Promoter-proximal introns impact recombinant amylase expression in Saccharomyces cerevisiae

Abstract

Consolidated bioprocessing (CBP) of starch requires recombinant Saccharomyces cerevisiae strains that produce raw starch-degrading enzymes and ferment the resultant sugars to ethanol in a single step. In this study, the native S. cerevisiae COX4 and RPS25A promoter-proximal introns were evaluated for enhanced expression of amylase genes (ateA, temA or temG_Opt) under the control of an S. cerevisiae promoter (ENO1P, TEF1P, TDH3P, or HXT7P). The results showed that different promoters and promoter-intron combinations differentially affected recombinant amylase production: ENO1P-COX4i and TDH3P-RPS25Ai were the best promoters for AteA, followed closely by HXT7P. The latter was also the best promoter for TemA and TemG production, followed closely by TDH3P-RPS25Ai for both these enzymes. Introducing promoter-proximal introns increased amylase activity up to 62% in Y294[ENO-COX-AteA] and Y294[TDH3-RPS-TemA], a significant improvement relative to the intron-less promoters. Strains co-expressing both an α-amylase and glucoamylase genes yielded up to 56 g/L ethanol from 20% w/v raw starch, with a higher carbon conversion observed with strains co-expressing TDH3P-RPS25Ai-temG_Opt than HXT7P-temG_Opt. The study showed that promoter-proximal introns can enhance amylase activity in S. cerevisiae and suggest that these alternative cassettes may also be considered for expression in more efficient ethanol-producing industrial yeast strains for raw starch CBP.

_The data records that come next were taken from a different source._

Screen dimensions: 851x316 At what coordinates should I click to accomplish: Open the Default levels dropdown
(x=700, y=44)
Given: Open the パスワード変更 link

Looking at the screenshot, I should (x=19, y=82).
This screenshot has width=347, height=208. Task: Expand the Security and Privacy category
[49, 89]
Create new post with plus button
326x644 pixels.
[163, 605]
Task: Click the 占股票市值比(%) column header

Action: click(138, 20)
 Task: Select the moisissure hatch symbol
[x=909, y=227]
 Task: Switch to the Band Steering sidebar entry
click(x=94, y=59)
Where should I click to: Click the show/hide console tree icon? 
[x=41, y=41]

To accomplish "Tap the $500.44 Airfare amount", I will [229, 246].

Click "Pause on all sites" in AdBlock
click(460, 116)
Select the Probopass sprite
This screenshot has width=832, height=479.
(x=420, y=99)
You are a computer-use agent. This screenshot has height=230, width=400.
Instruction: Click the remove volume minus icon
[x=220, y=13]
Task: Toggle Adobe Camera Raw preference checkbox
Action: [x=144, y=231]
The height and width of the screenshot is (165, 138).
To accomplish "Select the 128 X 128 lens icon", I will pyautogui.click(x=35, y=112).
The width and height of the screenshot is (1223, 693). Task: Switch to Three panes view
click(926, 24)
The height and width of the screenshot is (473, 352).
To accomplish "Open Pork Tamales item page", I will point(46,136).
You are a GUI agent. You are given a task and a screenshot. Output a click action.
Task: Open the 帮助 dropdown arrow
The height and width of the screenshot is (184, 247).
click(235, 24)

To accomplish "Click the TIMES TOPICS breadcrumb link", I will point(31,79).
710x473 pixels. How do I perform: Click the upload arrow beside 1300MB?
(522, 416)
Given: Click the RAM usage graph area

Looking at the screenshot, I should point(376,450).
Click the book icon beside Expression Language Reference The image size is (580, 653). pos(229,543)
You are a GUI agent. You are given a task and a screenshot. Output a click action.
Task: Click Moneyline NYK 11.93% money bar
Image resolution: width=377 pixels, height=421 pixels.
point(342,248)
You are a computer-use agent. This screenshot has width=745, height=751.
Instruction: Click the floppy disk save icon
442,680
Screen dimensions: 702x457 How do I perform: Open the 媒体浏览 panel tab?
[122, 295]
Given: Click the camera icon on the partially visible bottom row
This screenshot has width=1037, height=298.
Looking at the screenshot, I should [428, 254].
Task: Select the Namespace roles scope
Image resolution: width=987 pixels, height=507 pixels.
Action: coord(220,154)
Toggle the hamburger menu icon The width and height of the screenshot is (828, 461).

Keywords: intron-mediated enhancement; promoter-proximal introns; recombinant amylase; starch-based biofuels.

Figure 1.

SC^−URA starch plates showing clear zones produced by recombinant yeast strains expressing the (A) ateA, (B) temA and (C) temG_Opt amylases, as well as (D) recombinant strains expressing an α-amylase and glucoamylase. Strain Y294[ENO1] was a negative control (no amylase gene).

Figure 2.

Extracellular amylase activity displayed by S. cerevisiae strains expressing the (A) ateA, (B) temA and (C) temG_Opt genes under the control of different native and intron-engineered promoters when aerobically cultivated in 2 × SC^−URA at 30°C. The solid line represents the negative control, and the different broken lines represent the intron-less, RPS25A_i and COX4_i-containing strains. Strains with the ENO1_p, TEF1_p, HXT7_p and TDH3_p promoters are represented by green, blue, red and orange graphs, respectively. Error bars represent standard deviations from the mean of three replicates.

Figure 3.

(A) Total extracellular amylase activity on soluble corn starch using supernatant from the recombinant and control S. cerevisiae strains cultivated aerobically in 2 × SC^−URA at 30°C for 48 hours. (B) SDS-PAGE analysis of the protein species in the supernatant after 72 hrs. MM represents the molecular weight marker (kDa). (C) Glucose, (D) ethanol, (E) glycerol and (F) maltose concentration during the fermentation of raw starch for the recombinant and control S. cerevisiae strains. Error bars represent the standard deviations from the mean of three replicates.